(Jeremy C. Fox for Boston.com)
In a few months, visitors to Boston will have access to one of the most technologically advanced 200-year-old public buildings in the nation.
For almost a year, the city’s iconic Faneuil Hall has undergone a dramatic internal transformation that will bring new amenities, improve retail space, and add a large new visitors’ center to help educate tourists and locals about the city’s historic sites.With new interpretive exhibits, educational space, and up-to-date technology, the center will be one of the most advanced of any in the National Park Service’s 395 parks.
In use for three decades, the park service’s current visitors’ center is in a basement across the plaza south of the Old State House.

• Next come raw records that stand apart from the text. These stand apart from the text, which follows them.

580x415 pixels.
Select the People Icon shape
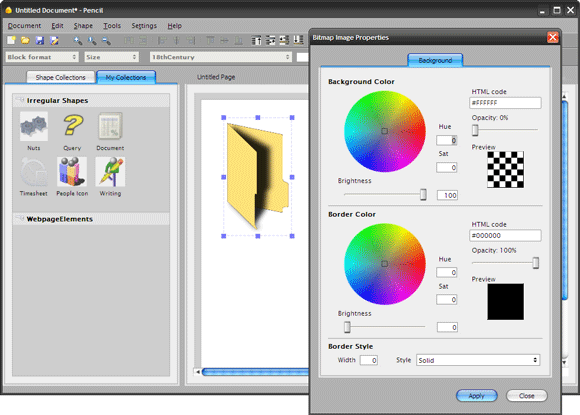click(72, 172)
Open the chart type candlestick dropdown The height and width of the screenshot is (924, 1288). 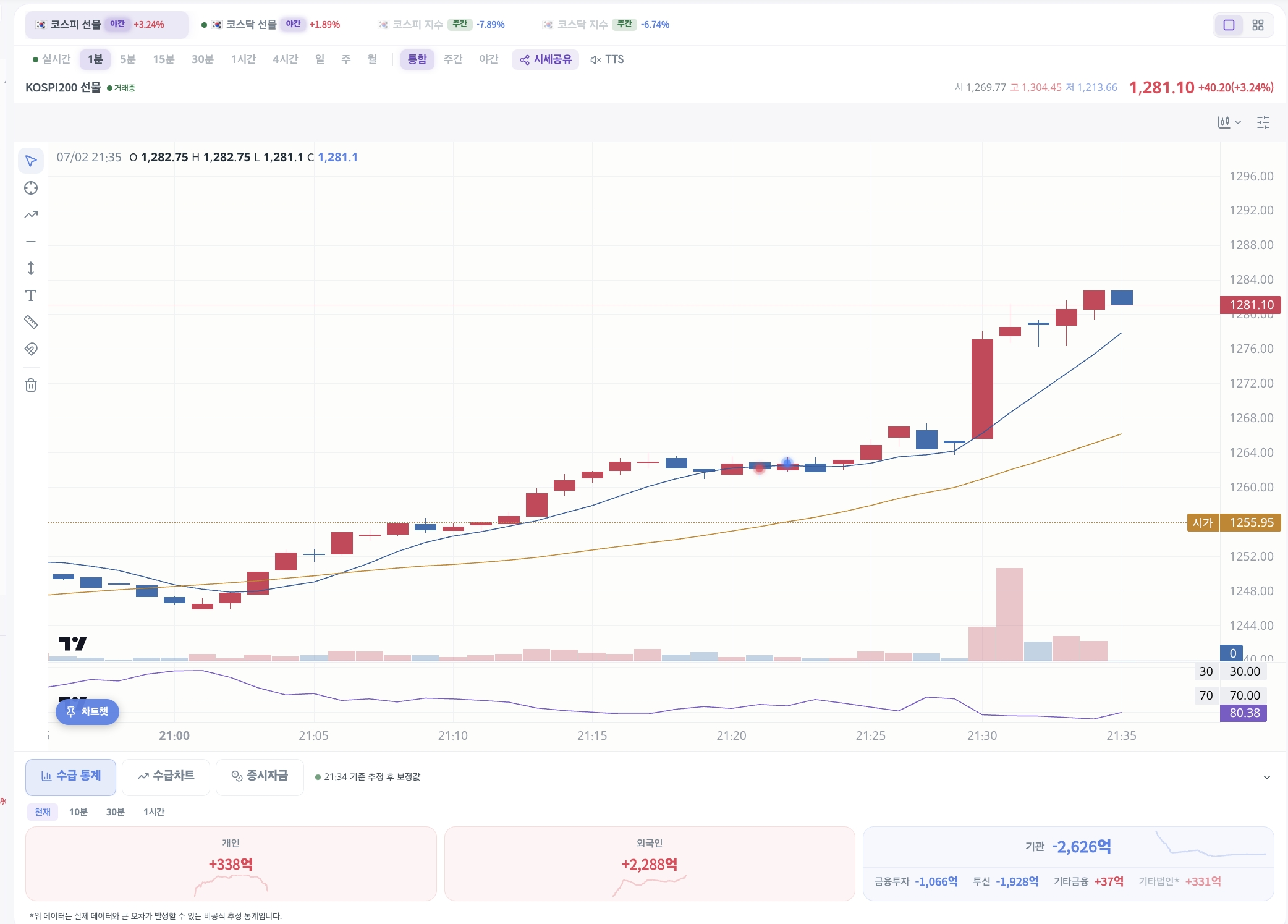click(x=1229, y=122)
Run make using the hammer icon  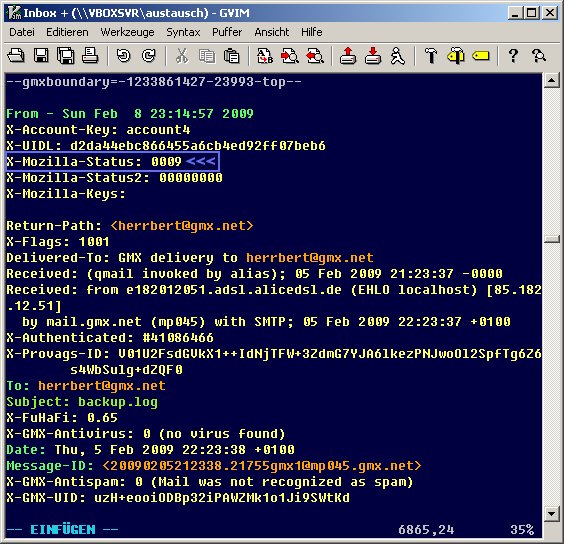431,56
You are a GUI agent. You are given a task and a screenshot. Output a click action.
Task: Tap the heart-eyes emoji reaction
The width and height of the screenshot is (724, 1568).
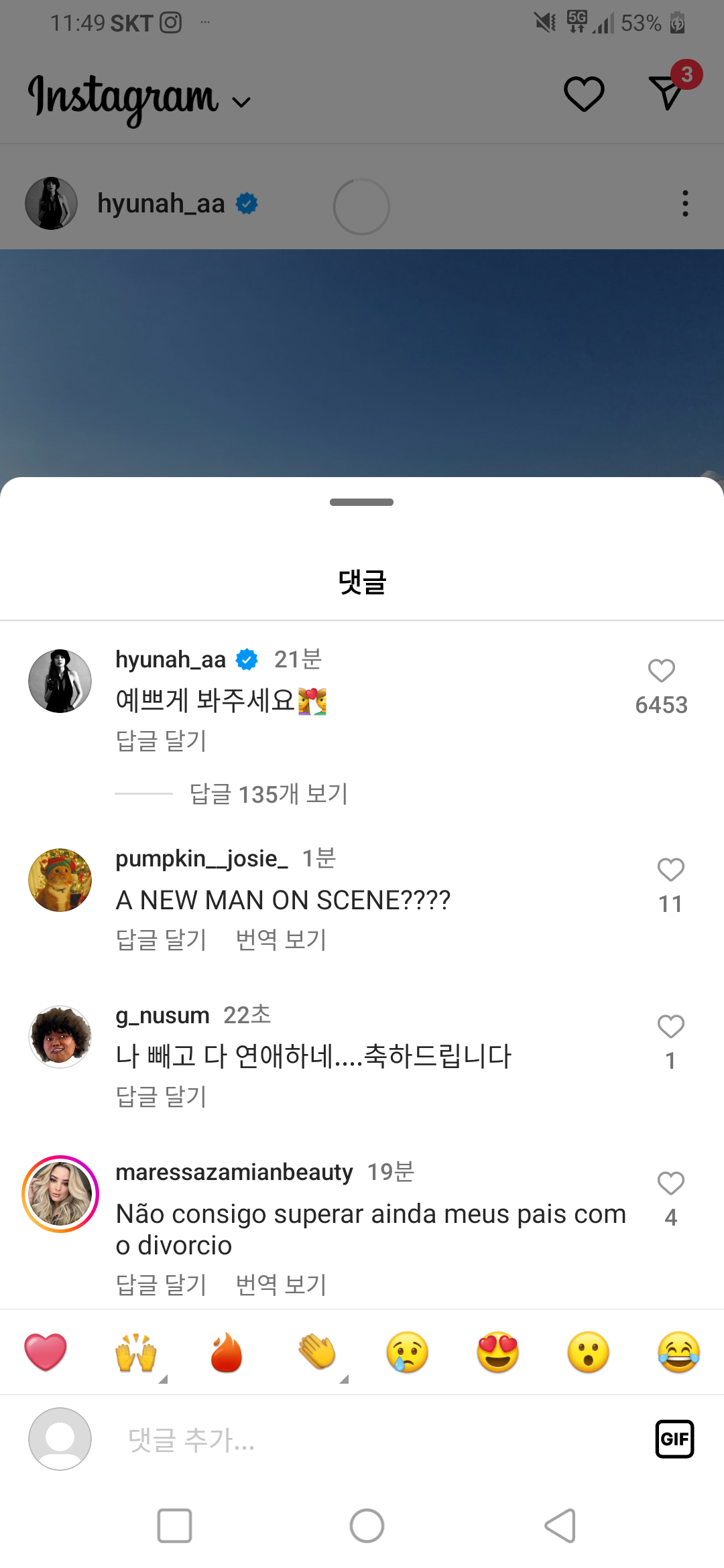[498, 1352]
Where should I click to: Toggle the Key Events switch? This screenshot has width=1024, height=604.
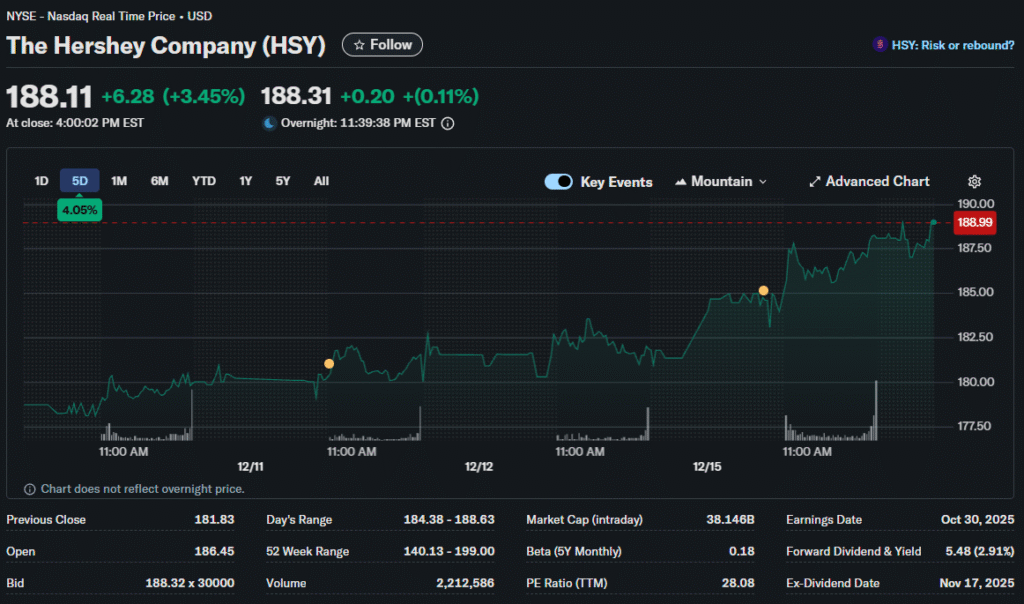pos(559,182)
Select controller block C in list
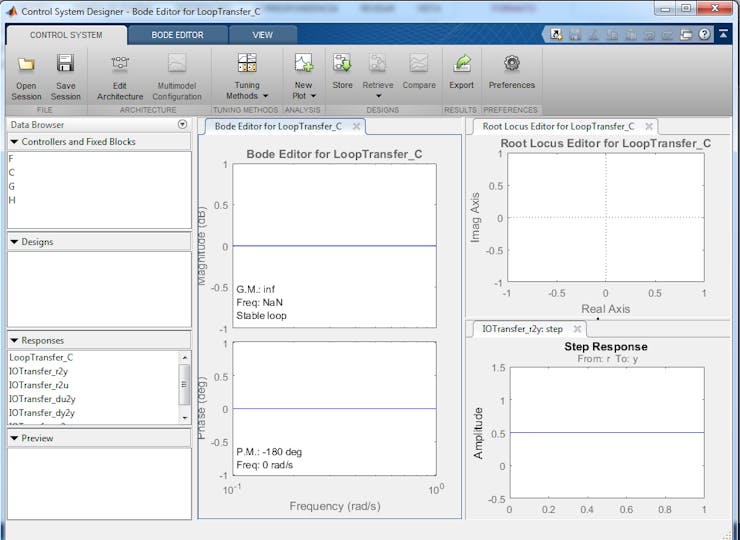The height and width of the screenshot is (540, 740). pos(12,172)
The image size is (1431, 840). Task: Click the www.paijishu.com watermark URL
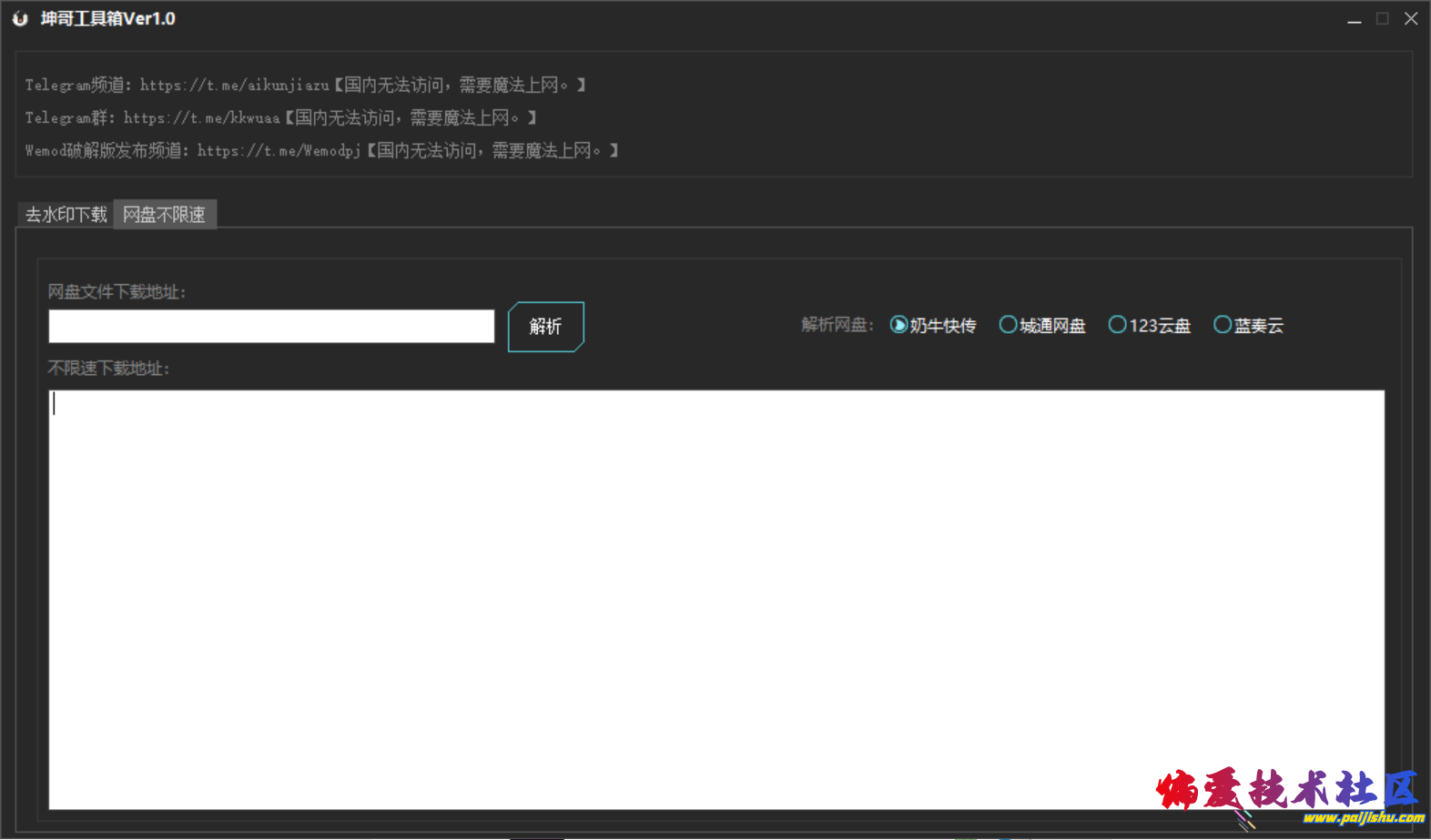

Sean Hennessey, a spokesman for the service, described the existing center as “antiquated and inadequate.”
“It’s downstairs, it’s kind of dank, it’s been there since 1980, it’s not exactly state of the art,” Hennessey said. “It’s not exactly the kind of place that we want to show our best face to the visitors who come to Boston.”
The new visitors’ center will encompass 7,400 square feet of the market level and basement, adding a bookstore, interpretive exhibits, an audio-visual orientation program for all 16 sites on the Freedom Trail, iPad kiosks for accessing information independently (the first of the 395 units of the national park system to have such access), and a visitor information desk where rangers will distribute information and maps, conduct tours, and talks.
Faneuil Hall is one of eight sites that make up the Boston National Historical Park, established in 1974, just before the American Bicentennial. Most of the sites are also stops on the Freedom Trail, including Faneuil Hall, the Old State House, Old South Meeting House, the Paul Revere House, and Old North Church.
It is a “partnership park”: though some sites are owned by the park service, others are not. The Paul Revere House is owned by the Paul Revere Memorial Association, for instance, and the Old South Meeting House by the Old South Association.
The city of Boston owns Faneuil Hall. When the Huguenot merchant Peter Faneuil built the hall in 1742, he gave it to Boston with the stipulation that it would always serve as a market for goods on its first floor and a market of ideas above.
The second-floor Grand Hall was the site of the first public protest against British rule in Boston and later served as a venue for abolitionists and suffragists to protest the injustices of their times.
Throughout the renovations, the Grand Hall has remained open for naturalization ceremonies, lectures, concerts, graduations, and other events. (The only shutdown was for filming of the Kevin James film “Here Comes the Boom.”)
The renovations underway affect only the basement and the first floor, which once served as a market for produce and meats but more recently has offered mostly souvenirs and gift items for visitors to the city.
In addition to remaking the Park Service offices, the renovation will improve the retail space on the market level and make it more open, as well as introducing new heating, air-conditioning, and electrical systems.
The renovated basement, accessible both by elevator and by a new centrally located stairwell, will also feature public restrooms and an education area with 55-inch video monitors for the “People and Places” curriculum the park service offers to Boston Public Schools students.
“When you figure that the basement is now fully utilized for the public … the design really has maximized the use of the building, going forward for the next 30, 40 years,” said David Michael Lieb, construction manager for the project. “I think that’s a nice statement about the building and its longevity.”
Hennessey said the renovation grew out of years of conversations between the park service and Mayor Thomas M. Menino about how to create a better facility for visitors interested in the city’s historic sites.
“I think Mayor Menino recognized that there was a real need to have a visitor orientation center … that would provide a fitting welcome to all our visitors, to the people of Boston, to all the tourists and others who come and walk the Freedom Trail and enjoy our history,” Hennessey said.
Hennessey said Menino has long been convinced that Faneuil Hall was the right place for the new facility.
“That’s where the people are, so we’re kind of bringing the visitors’ center to the people,” Hennessey said. The site’s access to several forms of transportation was also a plus.
What made the move possible was a $7 million earmark that US Senators Edward Kennedy and John Kerry added to a transportation bill eight years ago. That bill was passed and signed by President Bush in 2005, and two years ago the planning for the renovation began.
Lieb estimated construction costs at about $4.4 million, with the remainder of the federal money going to planning and design, construction management, fabrication costs, relocation of vendors, an archeological survey, and other expenses.
The National Historic Preservation Act required that the archeological dig be conducted before work could begin at the site.
The survey uncovered around 3,500 artifacts, which will be catalogued and added to the city’s archive. Most were everyday items from the period such as animal bones, shells, stems from clay smoking pipes, and pieces of broken pottery.
The project began with light demolition at the tail end of 2010 and has remained on schedule since then.
“It’s going surprisingly well, actually,” Hennessey said this week. “We’ve hit no snags.”
The market level is expected to reopen in spring 2012, in time for the tourist season. Lieb said he expects the project to be “substantially complete” by the beginning of February, with final details addressed through that month and vendors beginning to return to the building shortly thereafter.